Low level: well yeah, it's a thin layer over a bitmap surface. Libraries are needed to abstract away from that. It's kind of like saying that OpenGL isn't fast because it's core is low-level. That low-level feature-set Canvas has will be wrapped in libraries to make specific uses simpler, I guarantee it. Speed will come, especially as Canvas gains focus. It's still very new. Was Flash this fast/capable in pre-1.0 days? I have no idea if it'll catch up / surpass Flash, but it's far from its optimum right now.

I'm not calling for the death of Flash, and I seriously doubt it'll ever supersede Flash on everything, so Flash has it's uses and will continue to do so. Just pointing out that they're not on equal playing grounds in terms of development.

Actually I think you just agreed with everything I was saying!

My point was canvas isn't quite there yet, not that it never will be, and also that I think the Flash-has-an-editor argument isn't the reason why canvas isn't ready yet.

As a side note, I'm already one of the people writing a library/framework to overcome the things I mentioned, the problem is I don't think it's going to be fast enough to do much with for a while.

Aaah, ok. I was keying in on the "There is no way of..." and "have to..." to mean you thought it was impossible, not that it just wasn't easy currently.
> Security for one.

Install base is a big factor to security.

2010 and i am bound to a company so i can have "proper" video on a web page.

Flash VS HTML5 is a no brainer for any sane person.

I almost forgot, FU Adobe i use FreeBSD.

Good riddance.

The problem with HTML5 is that it does not provide any better new features of multimedia, but an incomplete alternative to Flash. I would definitely choose HTML5 if I can make something that can not be done with Flash nor HTML4
"I would definitely choose HTML5 if I can make something that can not be done with Flash nor HTML4"

Interactive graphics that work on the iPhone and iPad.

HTML is doomed. Flash is way more powerful and installed on almost every computer in the world. Flash also runs almost the same on all browsers, even IE6, where many HTML sites break - another clear advantage...

Seriously, this argument is getting old. Chose the right technology for your purpose and use it wisely to prevent CPU spikes, security issues, etc. HTML makes strides forward and so does Flash. HTML is great for 90% of all needs, and Flash fills in the other 10% where you need some more flexibility, play audio, have multiple file-uploads, run it as an Air app on the desktop, etc.
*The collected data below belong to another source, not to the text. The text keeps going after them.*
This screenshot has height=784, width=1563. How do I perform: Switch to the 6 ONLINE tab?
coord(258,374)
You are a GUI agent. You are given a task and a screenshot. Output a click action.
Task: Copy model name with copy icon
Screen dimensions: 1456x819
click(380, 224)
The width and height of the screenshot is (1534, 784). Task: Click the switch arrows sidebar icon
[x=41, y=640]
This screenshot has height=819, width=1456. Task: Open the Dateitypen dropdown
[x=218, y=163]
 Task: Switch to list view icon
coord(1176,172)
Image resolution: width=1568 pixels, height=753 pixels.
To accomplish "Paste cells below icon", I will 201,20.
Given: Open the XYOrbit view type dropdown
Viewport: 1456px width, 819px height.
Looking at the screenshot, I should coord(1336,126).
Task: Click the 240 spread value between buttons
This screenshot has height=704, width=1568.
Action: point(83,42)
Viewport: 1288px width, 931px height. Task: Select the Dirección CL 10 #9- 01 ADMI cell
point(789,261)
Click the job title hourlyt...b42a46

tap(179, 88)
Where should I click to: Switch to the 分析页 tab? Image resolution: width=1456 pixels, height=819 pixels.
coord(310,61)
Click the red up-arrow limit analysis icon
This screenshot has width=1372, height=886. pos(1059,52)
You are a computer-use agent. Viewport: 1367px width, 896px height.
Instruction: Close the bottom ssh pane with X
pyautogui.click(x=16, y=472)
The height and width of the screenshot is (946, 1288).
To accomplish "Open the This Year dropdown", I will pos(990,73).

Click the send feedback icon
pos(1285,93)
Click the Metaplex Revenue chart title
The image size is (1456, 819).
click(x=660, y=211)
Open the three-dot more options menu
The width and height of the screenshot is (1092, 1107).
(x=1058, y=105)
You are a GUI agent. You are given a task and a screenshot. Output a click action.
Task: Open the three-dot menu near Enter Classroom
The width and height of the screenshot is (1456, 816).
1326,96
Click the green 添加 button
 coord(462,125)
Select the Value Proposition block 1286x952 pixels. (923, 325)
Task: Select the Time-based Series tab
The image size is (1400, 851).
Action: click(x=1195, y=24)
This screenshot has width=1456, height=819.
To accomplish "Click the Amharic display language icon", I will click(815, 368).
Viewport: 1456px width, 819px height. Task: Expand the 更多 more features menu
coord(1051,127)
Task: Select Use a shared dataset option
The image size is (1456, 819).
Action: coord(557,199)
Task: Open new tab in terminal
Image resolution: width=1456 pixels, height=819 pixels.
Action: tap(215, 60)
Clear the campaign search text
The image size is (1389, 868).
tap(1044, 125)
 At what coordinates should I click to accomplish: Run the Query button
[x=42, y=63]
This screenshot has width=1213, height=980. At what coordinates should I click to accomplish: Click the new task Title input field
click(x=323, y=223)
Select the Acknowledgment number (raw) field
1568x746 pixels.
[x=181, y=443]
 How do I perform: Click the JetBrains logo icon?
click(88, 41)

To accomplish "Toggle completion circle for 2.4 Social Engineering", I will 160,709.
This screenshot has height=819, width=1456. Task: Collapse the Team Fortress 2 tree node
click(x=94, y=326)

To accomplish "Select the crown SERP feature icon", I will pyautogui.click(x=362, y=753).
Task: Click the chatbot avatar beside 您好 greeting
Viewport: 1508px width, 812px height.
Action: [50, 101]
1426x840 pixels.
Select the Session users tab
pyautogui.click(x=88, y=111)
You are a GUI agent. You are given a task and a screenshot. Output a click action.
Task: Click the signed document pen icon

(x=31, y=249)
HTML is doomed. Flash is way more powerful and installed on almost every computer in the world.

What, HTML isn't installed on almost every computer in the world?

This has nothing to do with HTML5 and everything to do with playing videos. Flash vs <insert browser's decoder here>.
This article seems to miss the point.

First, it starts off talking about the iPad and how Flash may not be the CPU hog its made out to be. It then goes on to say that HTML5 is more efficient than Flash in Safari. The iPad runs Safari, in effect contradicting their previous argument about the iPad.

Next, they say that Apple could allow Adobe to make Flash faster, all they have to do is open up access to the hardware APIs. Who exactly wants a browser plugin to have low level access to the hardware APIs?

Seems kind of ridiculous to say that something else is at work here. Does Apple want to kill Flash? Probably, but even if they didn't want to, they've got plenty of reasons not to allow flash on the iPhone/iPad/etc.